Stated problem
Could you rewrite the data starting at the line containing "voluntarily (269, 464)" and ending at the line containing "housed [756, 724]", keeping every line, including the requests, but raising each coordinate in the answers by 56?

════

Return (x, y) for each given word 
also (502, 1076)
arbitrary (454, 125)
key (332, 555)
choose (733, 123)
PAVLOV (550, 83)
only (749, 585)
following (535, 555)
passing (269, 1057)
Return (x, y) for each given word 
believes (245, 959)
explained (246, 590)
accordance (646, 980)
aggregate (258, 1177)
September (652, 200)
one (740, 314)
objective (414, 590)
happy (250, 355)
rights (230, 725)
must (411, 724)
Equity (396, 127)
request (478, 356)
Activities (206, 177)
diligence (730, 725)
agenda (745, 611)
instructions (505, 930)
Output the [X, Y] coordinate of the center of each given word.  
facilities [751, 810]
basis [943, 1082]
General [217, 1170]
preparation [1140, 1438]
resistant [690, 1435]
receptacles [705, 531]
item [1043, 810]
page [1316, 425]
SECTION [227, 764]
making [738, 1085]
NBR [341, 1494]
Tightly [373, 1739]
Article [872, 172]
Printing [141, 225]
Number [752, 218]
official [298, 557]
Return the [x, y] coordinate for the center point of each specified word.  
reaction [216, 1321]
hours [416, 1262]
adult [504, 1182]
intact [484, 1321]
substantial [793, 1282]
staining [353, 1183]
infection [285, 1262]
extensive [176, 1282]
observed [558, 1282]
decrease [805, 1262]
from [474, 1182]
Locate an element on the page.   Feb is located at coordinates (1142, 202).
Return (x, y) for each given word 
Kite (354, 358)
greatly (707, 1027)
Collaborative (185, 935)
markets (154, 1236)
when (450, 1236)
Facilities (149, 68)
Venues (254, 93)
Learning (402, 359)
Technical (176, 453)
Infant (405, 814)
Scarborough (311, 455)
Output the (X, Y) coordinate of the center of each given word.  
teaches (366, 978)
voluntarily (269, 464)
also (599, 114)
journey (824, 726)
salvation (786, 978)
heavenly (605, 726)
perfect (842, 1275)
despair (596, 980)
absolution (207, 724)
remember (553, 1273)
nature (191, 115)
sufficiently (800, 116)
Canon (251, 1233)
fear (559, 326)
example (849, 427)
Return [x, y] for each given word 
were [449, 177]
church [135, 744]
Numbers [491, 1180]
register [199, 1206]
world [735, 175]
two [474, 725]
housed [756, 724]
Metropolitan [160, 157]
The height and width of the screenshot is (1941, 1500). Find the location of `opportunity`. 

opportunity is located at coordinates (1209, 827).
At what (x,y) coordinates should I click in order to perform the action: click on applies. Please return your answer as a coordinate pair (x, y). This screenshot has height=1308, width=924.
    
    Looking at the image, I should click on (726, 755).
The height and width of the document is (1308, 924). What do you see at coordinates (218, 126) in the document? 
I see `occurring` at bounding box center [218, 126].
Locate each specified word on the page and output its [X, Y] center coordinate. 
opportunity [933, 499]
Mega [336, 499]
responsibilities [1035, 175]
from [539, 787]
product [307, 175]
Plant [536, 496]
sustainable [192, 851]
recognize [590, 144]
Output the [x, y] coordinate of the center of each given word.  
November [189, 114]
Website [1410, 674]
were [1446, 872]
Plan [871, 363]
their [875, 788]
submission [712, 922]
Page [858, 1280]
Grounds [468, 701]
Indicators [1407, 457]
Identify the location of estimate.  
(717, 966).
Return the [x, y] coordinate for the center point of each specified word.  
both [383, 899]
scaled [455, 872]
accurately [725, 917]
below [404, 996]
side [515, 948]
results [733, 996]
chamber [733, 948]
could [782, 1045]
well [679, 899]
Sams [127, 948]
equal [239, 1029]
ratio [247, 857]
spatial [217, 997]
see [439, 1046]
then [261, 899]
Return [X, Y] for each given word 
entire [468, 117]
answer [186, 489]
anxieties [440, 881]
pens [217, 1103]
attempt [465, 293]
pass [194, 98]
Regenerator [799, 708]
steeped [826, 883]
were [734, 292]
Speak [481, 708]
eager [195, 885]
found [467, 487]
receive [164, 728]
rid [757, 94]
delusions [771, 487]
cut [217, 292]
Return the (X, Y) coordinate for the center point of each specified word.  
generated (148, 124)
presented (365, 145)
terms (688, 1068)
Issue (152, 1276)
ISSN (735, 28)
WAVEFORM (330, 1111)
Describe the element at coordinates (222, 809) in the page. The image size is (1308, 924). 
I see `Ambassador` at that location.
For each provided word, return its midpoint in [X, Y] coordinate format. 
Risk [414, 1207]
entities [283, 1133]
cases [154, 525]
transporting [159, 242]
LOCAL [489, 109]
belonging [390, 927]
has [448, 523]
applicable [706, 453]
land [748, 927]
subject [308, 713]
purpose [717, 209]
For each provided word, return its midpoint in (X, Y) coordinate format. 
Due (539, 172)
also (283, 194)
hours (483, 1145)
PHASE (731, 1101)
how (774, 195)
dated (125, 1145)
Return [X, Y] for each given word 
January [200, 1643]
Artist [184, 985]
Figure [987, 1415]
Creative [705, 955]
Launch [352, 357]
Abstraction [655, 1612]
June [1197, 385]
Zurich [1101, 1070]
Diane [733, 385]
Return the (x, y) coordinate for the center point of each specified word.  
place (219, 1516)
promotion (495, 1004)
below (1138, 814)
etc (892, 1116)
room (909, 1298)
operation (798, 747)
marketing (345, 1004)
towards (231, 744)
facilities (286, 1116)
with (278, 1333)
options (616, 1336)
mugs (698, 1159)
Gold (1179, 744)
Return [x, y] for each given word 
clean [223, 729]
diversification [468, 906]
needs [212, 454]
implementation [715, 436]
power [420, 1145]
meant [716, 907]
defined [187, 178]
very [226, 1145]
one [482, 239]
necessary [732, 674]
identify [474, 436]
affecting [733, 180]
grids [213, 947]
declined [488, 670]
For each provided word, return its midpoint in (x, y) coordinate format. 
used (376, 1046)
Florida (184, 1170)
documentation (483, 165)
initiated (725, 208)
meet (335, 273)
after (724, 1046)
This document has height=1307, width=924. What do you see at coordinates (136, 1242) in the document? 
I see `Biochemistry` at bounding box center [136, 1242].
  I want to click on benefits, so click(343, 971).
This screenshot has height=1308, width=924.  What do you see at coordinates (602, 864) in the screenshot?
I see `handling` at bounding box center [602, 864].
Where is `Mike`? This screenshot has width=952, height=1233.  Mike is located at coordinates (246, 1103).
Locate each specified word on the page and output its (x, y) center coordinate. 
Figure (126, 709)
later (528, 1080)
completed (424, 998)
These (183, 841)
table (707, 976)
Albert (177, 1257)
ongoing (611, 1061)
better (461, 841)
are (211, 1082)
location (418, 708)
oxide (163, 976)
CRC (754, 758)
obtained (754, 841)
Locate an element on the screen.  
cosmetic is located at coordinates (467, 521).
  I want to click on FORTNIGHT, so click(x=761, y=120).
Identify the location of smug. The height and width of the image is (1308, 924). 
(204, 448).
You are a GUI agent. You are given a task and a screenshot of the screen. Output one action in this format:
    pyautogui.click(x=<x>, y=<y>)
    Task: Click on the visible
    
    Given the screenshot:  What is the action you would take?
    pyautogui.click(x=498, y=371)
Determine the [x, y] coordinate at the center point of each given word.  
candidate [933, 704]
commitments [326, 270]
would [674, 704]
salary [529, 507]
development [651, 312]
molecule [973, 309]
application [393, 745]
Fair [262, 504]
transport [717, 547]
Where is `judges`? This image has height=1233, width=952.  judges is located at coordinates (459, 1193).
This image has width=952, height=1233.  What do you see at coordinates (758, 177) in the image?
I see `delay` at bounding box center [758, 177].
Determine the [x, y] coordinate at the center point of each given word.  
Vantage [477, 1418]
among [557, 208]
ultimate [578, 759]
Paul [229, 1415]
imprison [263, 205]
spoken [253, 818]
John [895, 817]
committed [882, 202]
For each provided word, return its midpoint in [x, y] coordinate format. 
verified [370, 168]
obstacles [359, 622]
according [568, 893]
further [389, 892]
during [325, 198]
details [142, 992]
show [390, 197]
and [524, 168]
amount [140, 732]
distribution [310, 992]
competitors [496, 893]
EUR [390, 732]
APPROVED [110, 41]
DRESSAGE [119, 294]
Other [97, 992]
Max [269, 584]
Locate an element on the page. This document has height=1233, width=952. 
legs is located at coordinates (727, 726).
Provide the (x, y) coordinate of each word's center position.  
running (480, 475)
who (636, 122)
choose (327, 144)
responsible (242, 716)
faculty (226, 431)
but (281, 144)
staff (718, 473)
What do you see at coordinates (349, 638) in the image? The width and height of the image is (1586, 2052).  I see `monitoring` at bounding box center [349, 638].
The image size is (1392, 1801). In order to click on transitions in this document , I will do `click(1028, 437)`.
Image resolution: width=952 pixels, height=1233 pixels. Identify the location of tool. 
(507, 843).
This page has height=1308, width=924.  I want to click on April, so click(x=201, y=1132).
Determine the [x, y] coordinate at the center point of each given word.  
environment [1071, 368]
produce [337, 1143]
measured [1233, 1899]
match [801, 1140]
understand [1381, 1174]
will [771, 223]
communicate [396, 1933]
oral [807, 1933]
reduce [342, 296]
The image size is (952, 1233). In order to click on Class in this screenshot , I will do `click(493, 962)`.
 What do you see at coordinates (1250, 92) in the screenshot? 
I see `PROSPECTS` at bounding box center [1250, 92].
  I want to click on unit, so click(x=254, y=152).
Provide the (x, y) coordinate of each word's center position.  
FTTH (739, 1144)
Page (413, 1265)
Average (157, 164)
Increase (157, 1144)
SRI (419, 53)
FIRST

════

Written reply
voluntarily (325, 520)
also (655, 170)
journey (880, 782)
salvation (842, 1034)
heavenly (661, 782)
perfect (898, 1331)
despair (652, 1036)
absolution (263, 780)
remember (609, 1329)
nature (247, 171)
sufficiently (856, 172)
Canon (307, 1289)
fear (615, 382)
example (905, 483)
Return [x, y] for each given word 
were [505, 233]
church [191, 800]
Numbers [547, 1236]
register [255, 1262]
world [791, 231]
two [530, 781]
housed [812, 780]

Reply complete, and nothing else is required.